Mubadalah.id – Advokasi untuk menciptakan konstruksi sosial yang setara dan berkeadilan perlu mendengar dan merespon suara-suara perempuan yang terpinggirkan, diabaikan, dan tidak dihargai.
Suara adalah ekspresi, baik yang diaktualisasikan dalam aksi-aksi konkrit maupun verbal dalam bentuk mempertanyakan sesuatu, mengkritisi, atau menggugat.
Dalam konteks kebudayaan patriarkis, suara-suara perempuan tidak didengar dan dibungkam, aktualisasinya dibatasi dan dimarjinalkan.
Namun, sikap dan pandangan yang Nabi tunjukan dalam hal ini justru sangat berbeda. Abdul Rahman bin Syaibah, seperti dalam al-Thabari dalam tafsir Jami’ al-Bayan, mengatakan:
“Aku mendengar Ummu Salamah, istri Nabi Saw mempertanyakan kepada Nabi, Wahai Nabi, mengapa kami (kaum perempuan) tidak (jarang sekali) al-Qur’an sebut, tidak seperti laki-laki?.”
Setelah menyampaikan pertanyaan itu Ummu Salamah tidak melihat Nabi, kecuali mendengar suaranya di atas mimbar. Ummu Salamah bercerita,
“Waktu itu aku sedang menyisir rambut. Aku segera membenahi rambutku lalu keluar menuju suatu ruangan. Dari balik jendela ruangan itu aku mendengar Nabi berbicara di atas mimbar masjid di hadapan para sahabatnya.”
Nabi Bersabda, “Ayyuha al-Nas” (Wahai manusia), perhatikanlah Firman Allah ini:
“Bahwa sesungguhnya laki-laki dan perempuan muslim, laki-laki dan perempuan yang beriman, laki-laki dan perempuan yang patuh (kepada Allah), laki-laki dan perempuan yang jujur, laki-laki dan perempuan yang sabar, laki-laki dan perempuan yang khusuk.
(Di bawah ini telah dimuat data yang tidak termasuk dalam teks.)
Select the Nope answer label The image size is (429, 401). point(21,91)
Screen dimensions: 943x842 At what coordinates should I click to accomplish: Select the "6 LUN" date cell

Laki-laki dan perempuan yang bersedekah, laki-laki dan perempuan yang berpuasa, laki-laki yang menjaga kemaluan mereka (dari yang Allah Swt haramkan).
Begitu pula perempuan, laki-laki yang banyak mengingat Allah, begitu pula perempuan, Allah menyediakan bagi mereka ampunan dan pahala yang besar”. (QS. al-Ahzab ayat 35).*
*Sumber: tulisan KH. Husein Muhammad dalam buku Ijtihad Kyai Husein, Upaya Membangun Keadilan Gender.